From 65ff0631602705d7598ae4de4048c3cf72e205e9 Mon Sep 17 00:00:00 2001
From: James McLaughlin <james@mclgh.net>
Date: Wed, 11 Sep 2024 21:44:40 +0100
Subject: [PATCH] add display types to nodes based on rarest type property

---
 04_index/grebi_index/src/main.rs              | 16 ++++++-
 05_materialise/grebi_materialise/src/main.rs  | 47 +++++++++++++++----
 .../grebi_make_neo_csv/src/main.rs            | 13 ++++-
 .../grebi_make_solr/src/main.rs               |  1 +
 .../subgraph_configs/ebi_full_monarch.json    | 17 +------
 grebi_shared/src/slice_merged_entity.rs       | 11 ++++-
 nextflow/01_create_subgraph.nf                | 28 +++++------
 scripts/dataload_saturos.sh                   |  2 +-
 8 files changed, 89 insertions(+), 46 deletions(-)

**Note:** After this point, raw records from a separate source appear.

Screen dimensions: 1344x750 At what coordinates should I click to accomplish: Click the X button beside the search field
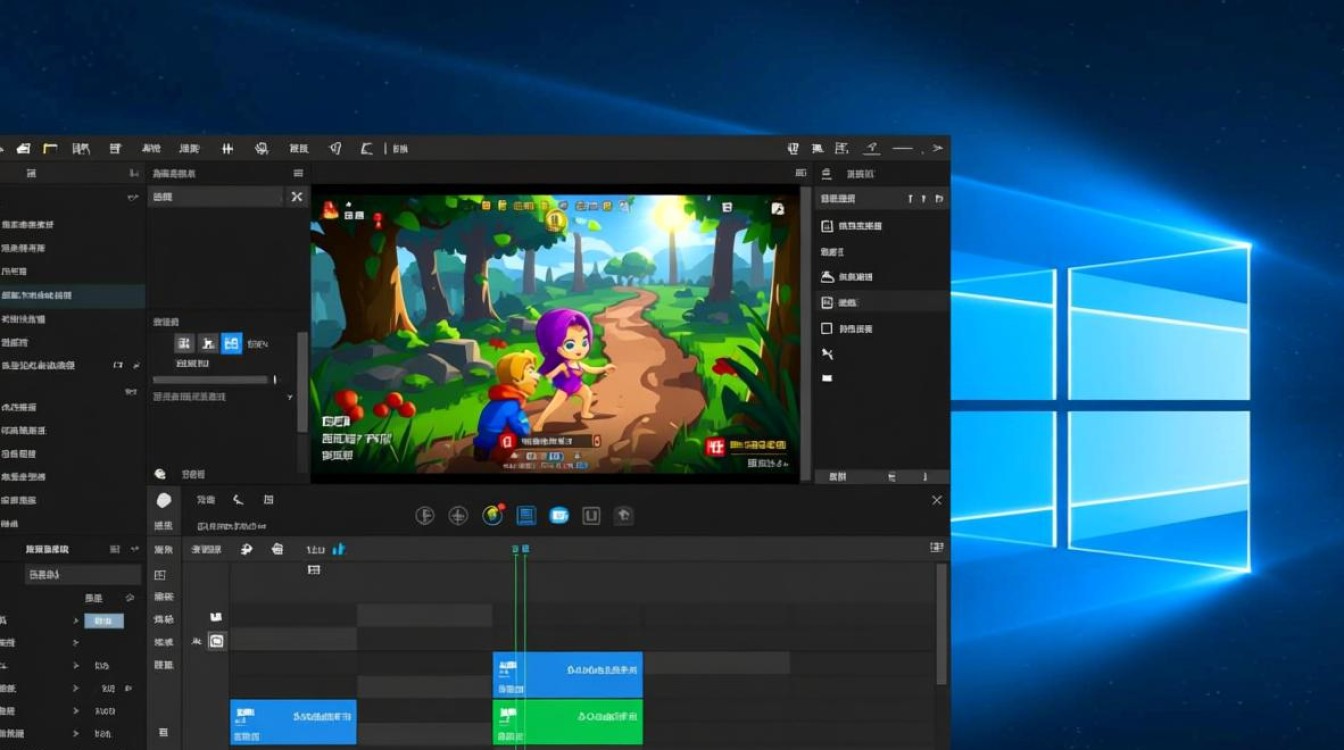[296, 197]
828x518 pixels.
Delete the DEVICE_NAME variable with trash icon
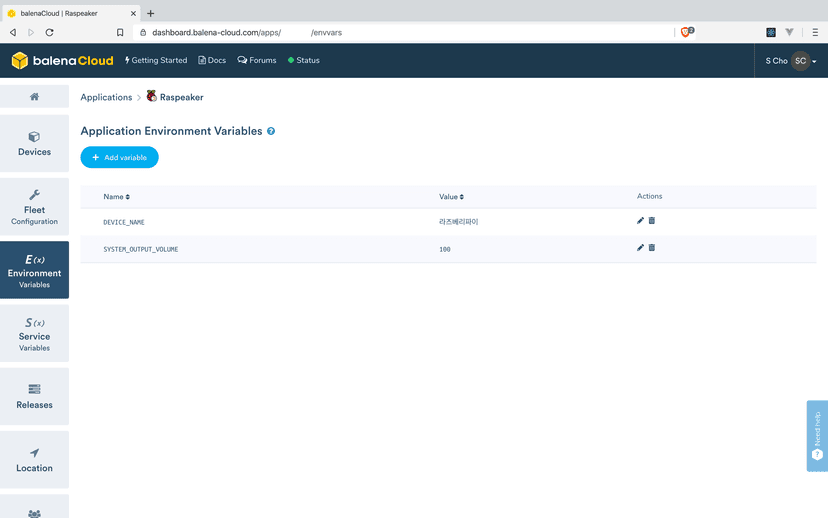click(x=652, y=221)
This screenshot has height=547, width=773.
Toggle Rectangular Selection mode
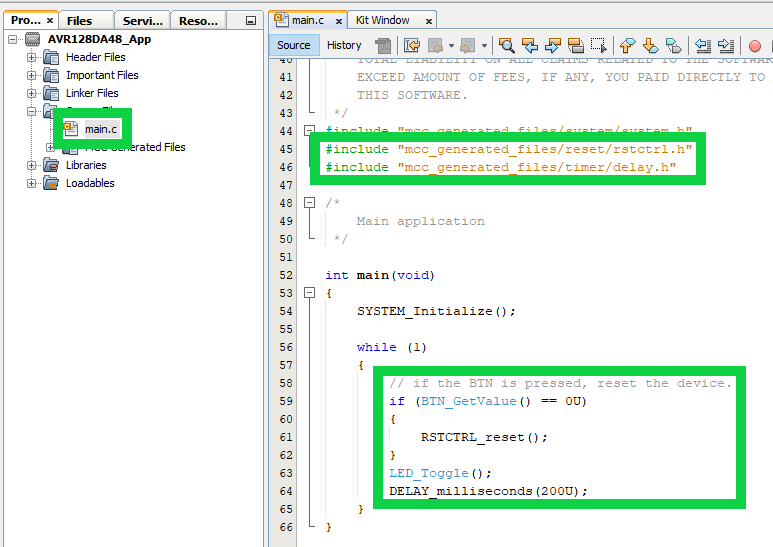click(x=598, y=45)
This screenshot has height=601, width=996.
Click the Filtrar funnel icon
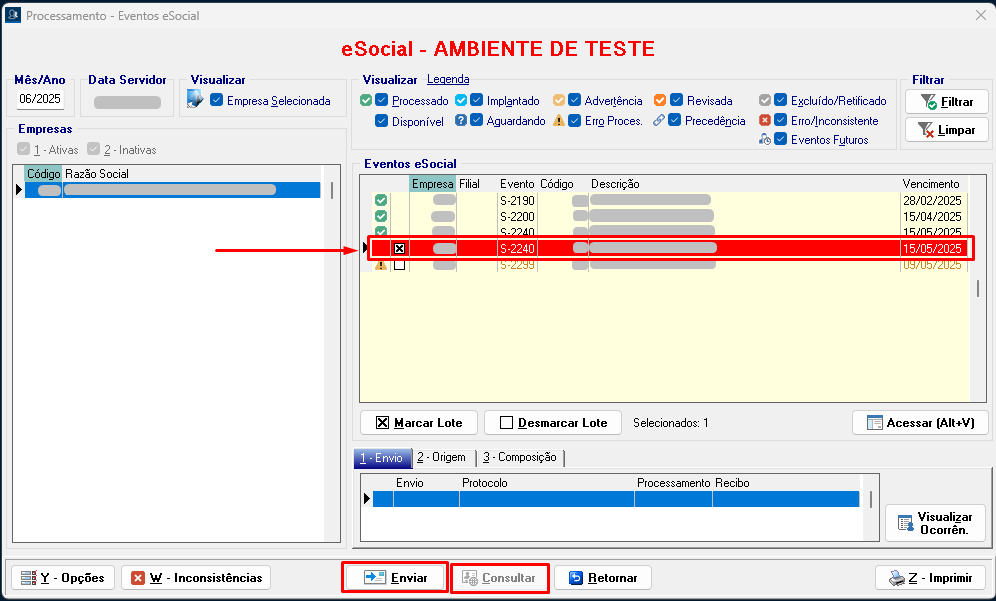click(x=928, y=102)
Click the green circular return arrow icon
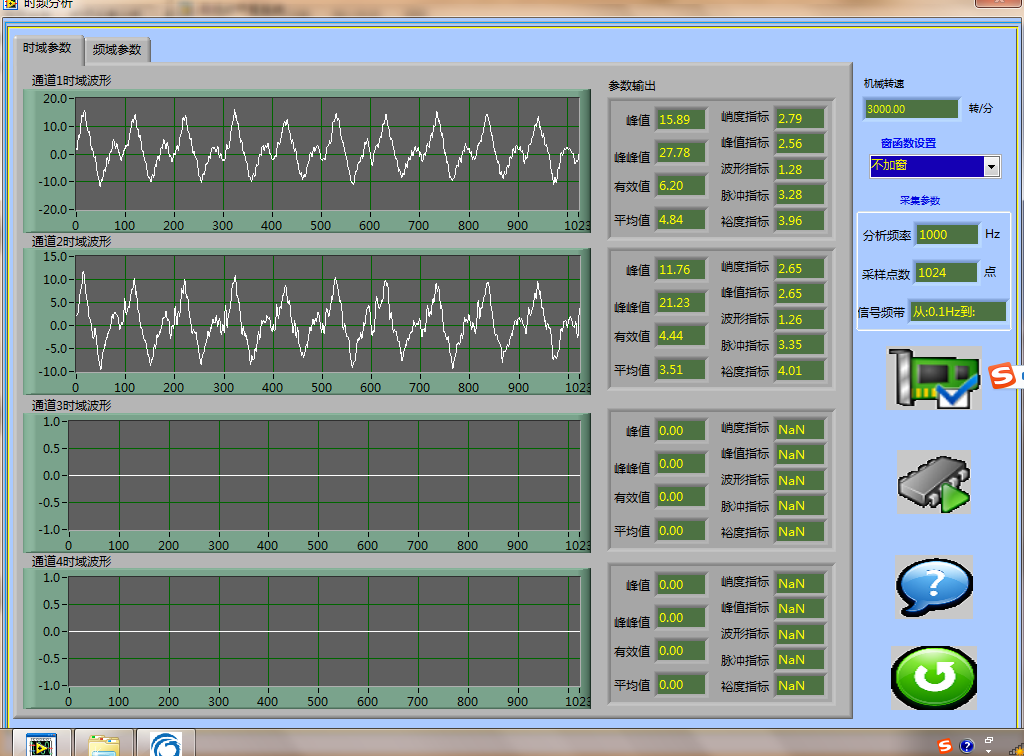The image size is (1024, 756). (934, 678)

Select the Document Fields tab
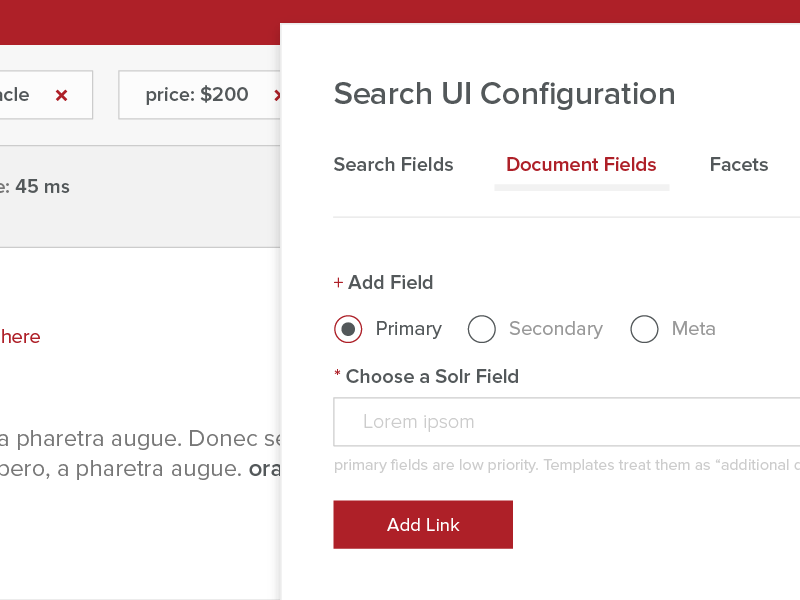click(x=581, y=165)
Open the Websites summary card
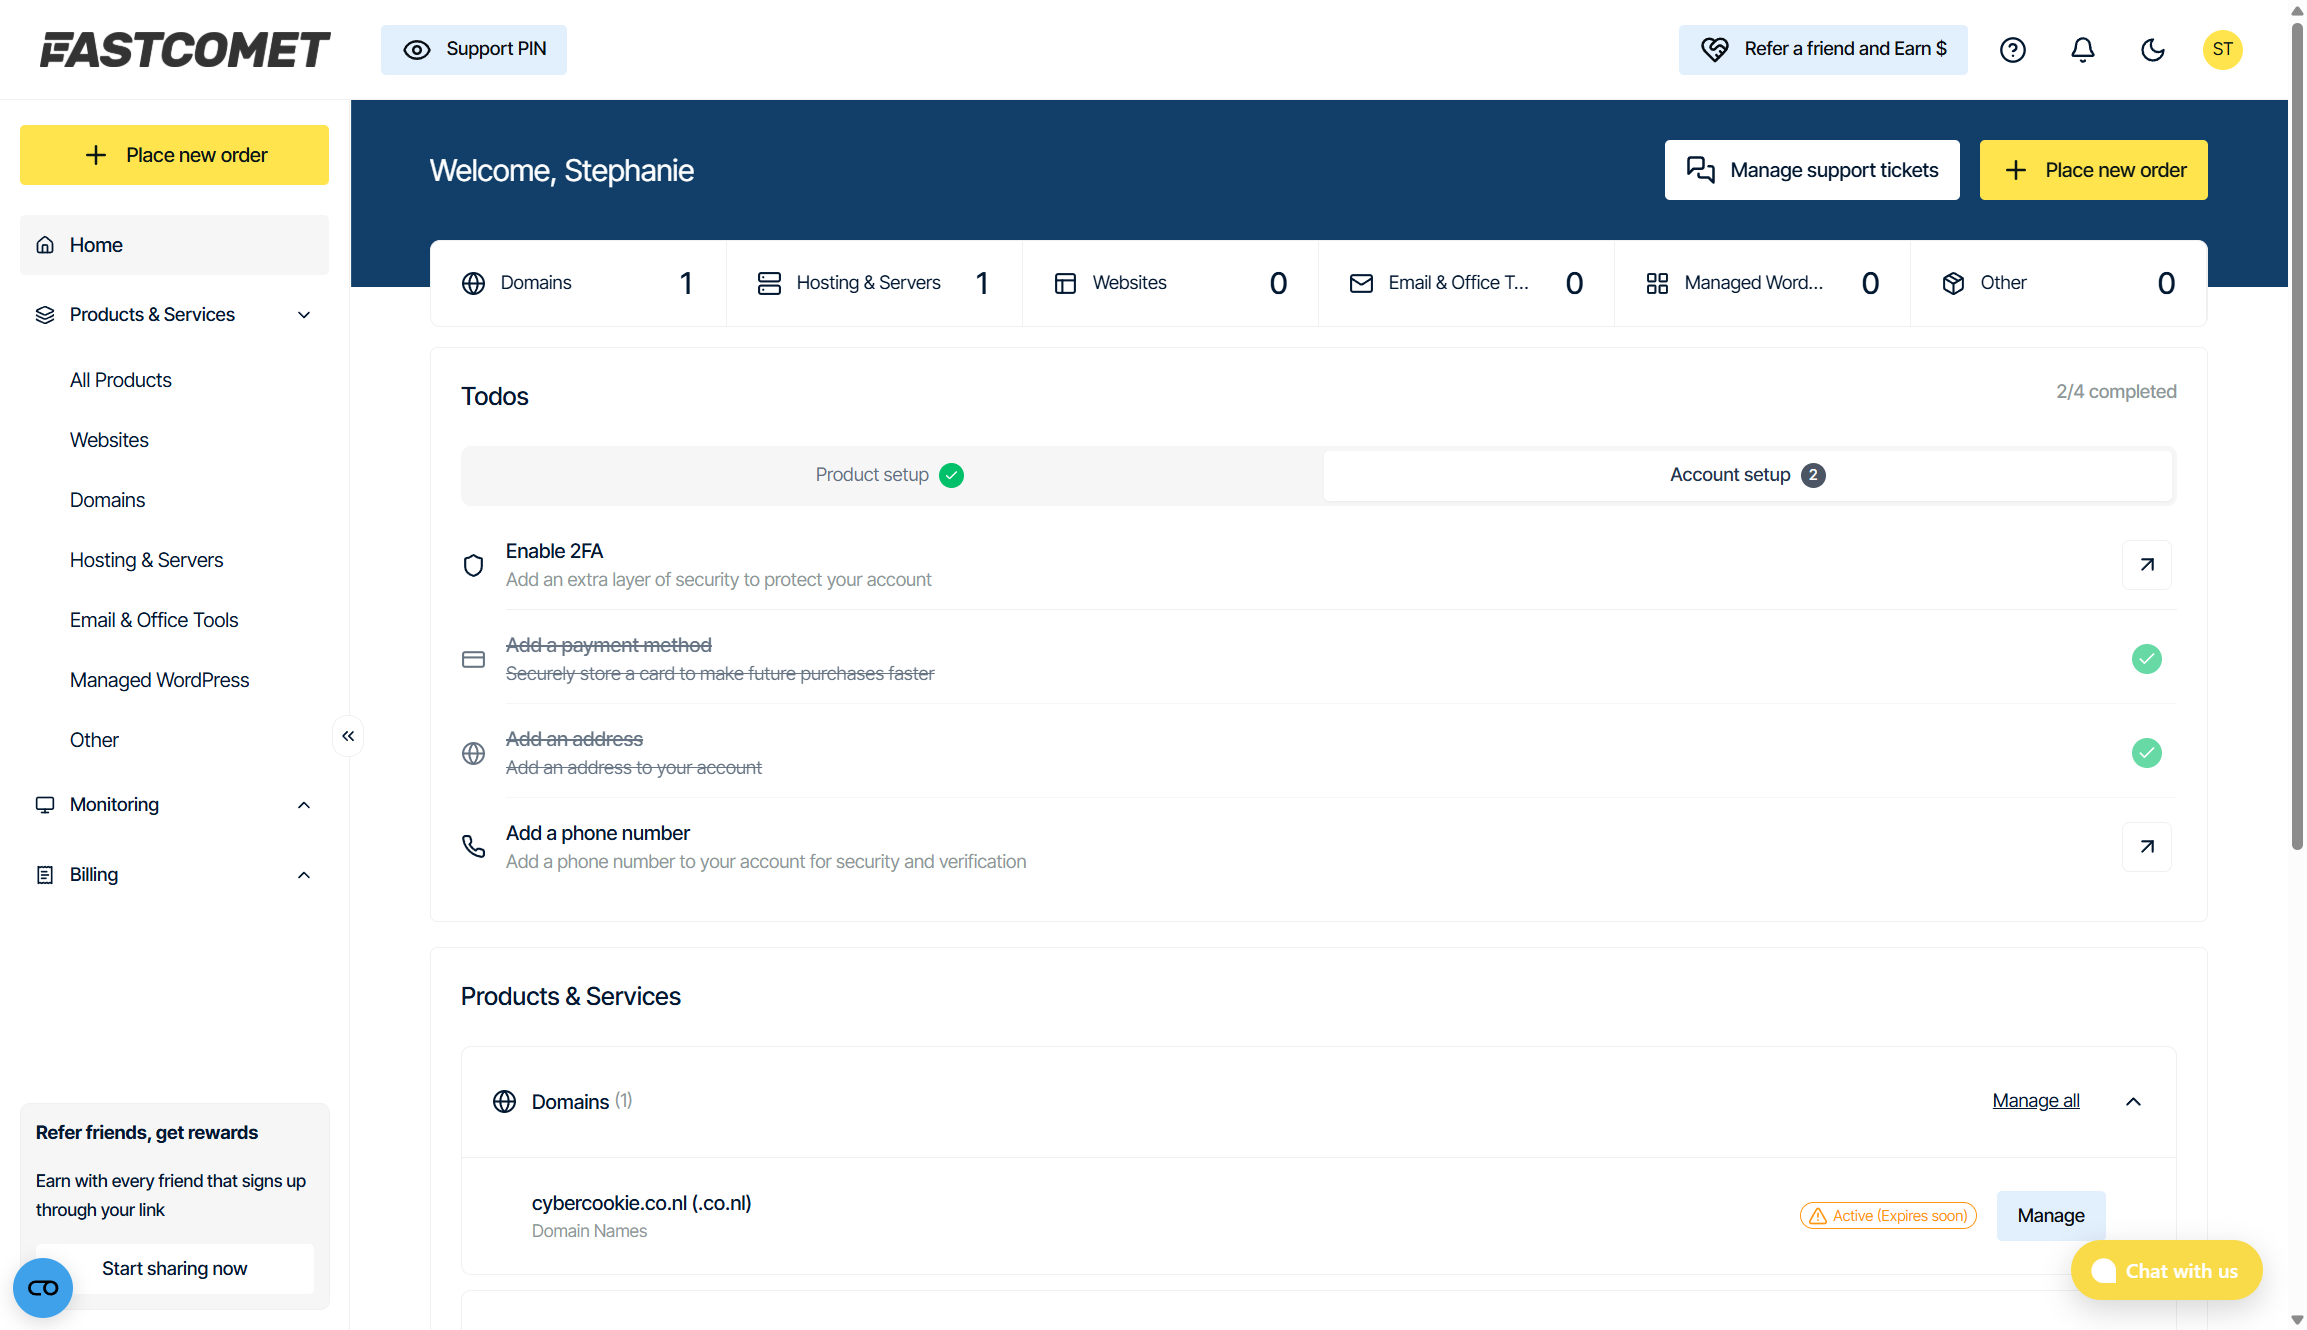This screenshot has height=1330, width=2307. pyautogui.click(x=1169, y=283)
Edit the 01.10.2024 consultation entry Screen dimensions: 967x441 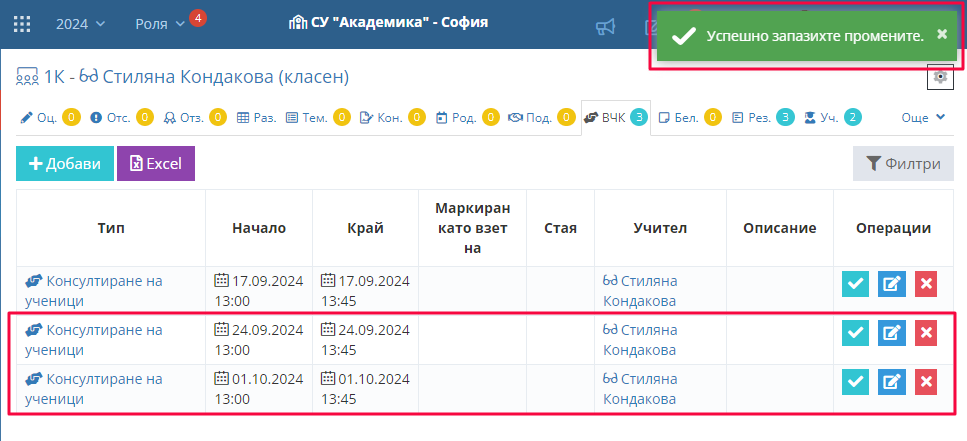click(891, 381)
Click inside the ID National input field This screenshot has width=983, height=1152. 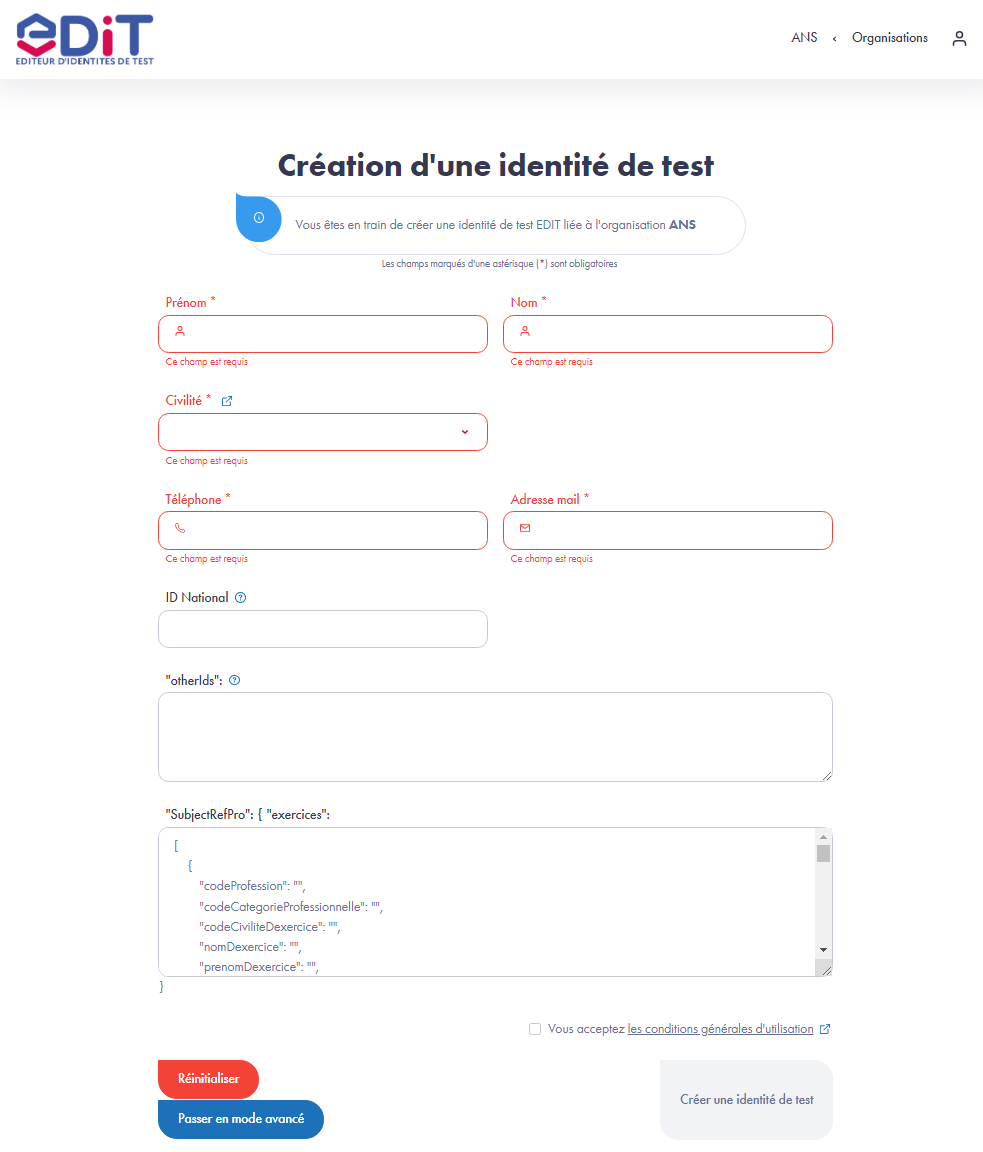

diff --git a/04_index/grebi_index/src/main.rs b/04_index/grebi_index/src/main.rs
index 3606657..e030e25 100644
--- a/04_index/grebi_index/src/main.rs
+++ b/04_index/grebi_index/src/main.rs
@@ -53,6 +53,7 @@ fn main() {
 
     let mut entity_props_to_count:HashMap<Vec<u8>,i64> = HashMap::new();
     let mut edge_props_to_count:HashMap<Vec<u8>,i64> = HashMap::new();
+    let mut types_to_count:HashMap<Vec<u8>,i64> = HashMap::new();
     let mut all_names:BTreeSet<Vec<u8>> = BTreeSet::new();
     let mut all_ids:BTreeSet<Vec<u8>> = BTreeSet::new();
 
@@ -106,7 +107,9 @@ fn main() {
             w_count = entity_props_to_count.get_mut(prop_key);
             let count:&mut i64 = w_count.unwrap();
 
-            if prop_key.eq(b"grebi:type") || prop_key.eq(b"grebi:datasources") || prop_key.eq(b"id") {
+            let is_type = prop_key.eq(b"grebi:type");
+
+            if is_type || prop_key.eq(b"grebi:datasources") || prop_key.eq(b"id") {
                 metadata_writer.write_all(r#",""#.as_bytes()).unwrap();
                 metadata_writer.write_all(&prop_key).unwrap();
                 metadata_writer.write_all(r#"":["#.as_bytes()).unwrap();
@@ -118,6 +121,10 @@ fn main() {
                         } else {
                             metadata_writer.write_all(r#","#.as_bytes()).unwrap();
                         }
+                        if is_type && val.kind == JsonTokenType::StartString {
+                            let typecount = types_to_count.entry(val.value[1..val.value.len()-1].to_vec()).or_insert(0);
+                            *typecount += 1;
+                        }
                         metadata_writer.write_all(val.value).unwrap();
                     }
                 }
@@ -218,7 +225,12 @@ fn main() {
                 return (String::from_utf8(k.to_vec()).unwrap(), json!({
                     "count": v
                 }))
-        }).collect::<HashMap<String,serde_json::Value>>()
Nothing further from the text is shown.